Sentía el palpitar del corazón en las yemas de los dedos. Cuando el cuerpo de papá todavía estaba caliente, cuando lo abrazábamos esperando que todo fuese una mentira, llegaron. Insistieron a mamá, le prometieron cuánto pudiese desear. Ella me vio, por un largo momento, antes de responder.
- Tengo todo lo quiero aquí -exclamó con firmeza, con un porte digno que los hizo retroceder-. Ustedes son cuencos vacíos, para una vida poco adornada pero llena como la nuestra.
Mis pies están limpios, ya no juego en el barro. Abrazo la tela que cosías con paciencia infinita, durante tu muerte lenta. Con tu única aguja, sin hilo, me parece que guarda tu memoria y tu fragancia a rocío. Esa tarde, cuando volvía del colegio, te encontré con el cabello a la altura de los hombros. Tejiendo alegre. Te pregunté por tu melena que antes llegaba a la cintura y era la enviada de las señoritas finas.
Lo supe al mirar tu aguja. Brillaba con el sol de mediodía, hacías una puntada tras otra. Presa de la euforia, como si el gesto te llenase de miel el paladar. Allí estaba, el hilo del impermeable que hacías para mí. Lloré.
Las lágrimas me quemaban la piel, creí que abriría surcos en mis mejillas. Eras la fogata que se me apagaba, te ibas haciendo tenue. Supe con horrorosa certeza, por qué soportaste tanto. Por qué no te marchitaste cuando papá murió. Querías amarlo de nuevo, con la hondura del mar y la certeza del amanecer. Querías que yo sobreviviese, que surgiese como el legado de amor de ambos.
Abrazo el impermeable y mis lágrimas resbalan en él. Durante años, sentí que me asfixiaba. Mientras crecía, sentí que me empujaban a tener, a poseer, a competir con los otros y traicionar. Entonces, cuando siento que me desmorono, vuelvo a la habitación. Retorno a las goteras, la mesa de madera carcomida, los pies sucios y heridos por algún descuido. Revivo el beso que me dabas en la frente, revivo tus palabras cuando los hombres finalmente se fueron.

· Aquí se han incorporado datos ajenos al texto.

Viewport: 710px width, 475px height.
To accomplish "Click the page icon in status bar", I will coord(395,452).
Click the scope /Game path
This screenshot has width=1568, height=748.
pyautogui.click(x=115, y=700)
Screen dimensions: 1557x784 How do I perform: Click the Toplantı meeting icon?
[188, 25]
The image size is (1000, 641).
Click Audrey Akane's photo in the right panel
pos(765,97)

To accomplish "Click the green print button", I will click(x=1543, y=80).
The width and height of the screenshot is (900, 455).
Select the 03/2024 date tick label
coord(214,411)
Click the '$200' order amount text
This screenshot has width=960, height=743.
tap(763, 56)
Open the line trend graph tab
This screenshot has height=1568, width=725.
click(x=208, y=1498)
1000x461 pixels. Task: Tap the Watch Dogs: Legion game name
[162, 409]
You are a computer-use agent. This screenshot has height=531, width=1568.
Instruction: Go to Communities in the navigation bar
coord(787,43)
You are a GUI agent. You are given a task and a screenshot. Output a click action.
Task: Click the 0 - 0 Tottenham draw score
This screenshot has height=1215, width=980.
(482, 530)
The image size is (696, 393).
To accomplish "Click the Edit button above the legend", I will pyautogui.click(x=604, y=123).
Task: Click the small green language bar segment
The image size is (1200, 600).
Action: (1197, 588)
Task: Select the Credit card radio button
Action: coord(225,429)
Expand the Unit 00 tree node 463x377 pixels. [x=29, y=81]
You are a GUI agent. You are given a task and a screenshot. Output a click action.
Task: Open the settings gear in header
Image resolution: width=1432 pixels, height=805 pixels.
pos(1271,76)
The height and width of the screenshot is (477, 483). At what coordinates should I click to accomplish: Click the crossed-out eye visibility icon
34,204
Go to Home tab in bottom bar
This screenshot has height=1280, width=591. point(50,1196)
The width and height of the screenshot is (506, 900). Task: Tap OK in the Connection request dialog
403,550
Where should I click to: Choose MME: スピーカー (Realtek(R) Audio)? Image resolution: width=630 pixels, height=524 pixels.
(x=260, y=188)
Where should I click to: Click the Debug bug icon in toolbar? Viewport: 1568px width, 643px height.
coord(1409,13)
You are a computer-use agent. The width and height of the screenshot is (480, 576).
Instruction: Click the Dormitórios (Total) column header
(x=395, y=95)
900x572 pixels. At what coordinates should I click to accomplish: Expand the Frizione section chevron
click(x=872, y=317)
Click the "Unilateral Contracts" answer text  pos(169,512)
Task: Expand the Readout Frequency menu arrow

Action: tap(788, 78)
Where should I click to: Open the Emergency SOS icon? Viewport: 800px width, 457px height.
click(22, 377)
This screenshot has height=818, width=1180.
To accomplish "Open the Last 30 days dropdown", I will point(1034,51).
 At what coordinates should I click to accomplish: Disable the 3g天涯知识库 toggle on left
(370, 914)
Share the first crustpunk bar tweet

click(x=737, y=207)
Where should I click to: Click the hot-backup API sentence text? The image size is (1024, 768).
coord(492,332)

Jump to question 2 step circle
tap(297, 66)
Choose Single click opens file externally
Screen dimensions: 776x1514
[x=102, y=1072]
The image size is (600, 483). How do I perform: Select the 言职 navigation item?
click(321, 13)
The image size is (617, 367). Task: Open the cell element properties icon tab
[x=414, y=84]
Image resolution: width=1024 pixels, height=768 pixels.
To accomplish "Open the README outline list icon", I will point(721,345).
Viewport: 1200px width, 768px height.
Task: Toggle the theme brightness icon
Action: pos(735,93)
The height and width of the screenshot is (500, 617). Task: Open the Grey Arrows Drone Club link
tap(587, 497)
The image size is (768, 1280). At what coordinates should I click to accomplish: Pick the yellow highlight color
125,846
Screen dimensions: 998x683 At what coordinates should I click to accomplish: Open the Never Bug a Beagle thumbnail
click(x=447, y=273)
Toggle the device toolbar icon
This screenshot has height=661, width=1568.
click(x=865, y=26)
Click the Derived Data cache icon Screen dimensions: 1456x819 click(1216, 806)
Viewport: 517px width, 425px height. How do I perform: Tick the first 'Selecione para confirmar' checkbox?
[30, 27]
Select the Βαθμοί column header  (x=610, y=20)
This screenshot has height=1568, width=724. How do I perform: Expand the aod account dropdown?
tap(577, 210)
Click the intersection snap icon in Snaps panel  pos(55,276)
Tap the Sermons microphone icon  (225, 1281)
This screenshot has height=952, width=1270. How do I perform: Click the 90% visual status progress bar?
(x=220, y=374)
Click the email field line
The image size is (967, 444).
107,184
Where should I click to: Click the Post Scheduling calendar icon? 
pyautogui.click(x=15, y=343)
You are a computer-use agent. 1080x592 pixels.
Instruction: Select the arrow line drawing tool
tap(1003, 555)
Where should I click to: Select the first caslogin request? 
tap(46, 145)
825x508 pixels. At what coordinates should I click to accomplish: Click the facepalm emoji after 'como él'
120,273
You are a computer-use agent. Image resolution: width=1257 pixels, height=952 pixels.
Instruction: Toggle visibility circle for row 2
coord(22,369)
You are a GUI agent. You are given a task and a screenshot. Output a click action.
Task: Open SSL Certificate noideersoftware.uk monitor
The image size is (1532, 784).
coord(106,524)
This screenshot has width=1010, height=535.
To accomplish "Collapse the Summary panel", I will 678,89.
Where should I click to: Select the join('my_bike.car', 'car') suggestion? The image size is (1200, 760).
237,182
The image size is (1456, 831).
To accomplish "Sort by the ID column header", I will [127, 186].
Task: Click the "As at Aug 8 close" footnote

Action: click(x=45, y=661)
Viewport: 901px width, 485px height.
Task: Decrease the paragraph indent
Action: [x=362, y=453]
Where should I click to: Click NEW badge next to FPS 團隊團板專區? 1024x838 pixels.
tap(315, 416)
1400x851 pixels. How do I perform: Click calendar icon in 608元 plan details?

Tomaste mi barbilla, alzaste mi rostro y me miraste a los ojos.
- Si quiero alguna gloria, tú lo eres. Si quiero felicidad, en ti la encuentro. Si quiero fuerza, la encuentro en tu sonrisa. Si quiero un sentido para mi vida; es que descubras el sentido de la tuya -modulabas cada palabra, Estabas tallándolas en mi alma; y lo sabías.

Leo en silencio: "seremos las estrellas de tu norte, construye un camino que nos reúna". De repente, no me siento solo. Siempre los llevo conmigo. El impermeable me recordó que nunca fuimos pobres; nos teníamos. La comida era la cantidad perfecta para compartirla, para hacernos más unidos.
Mi tristeza, mi soledad, mi desánimo, mis miedos, mis "imposibles", todos y cada uno resbalaban en el impermeable.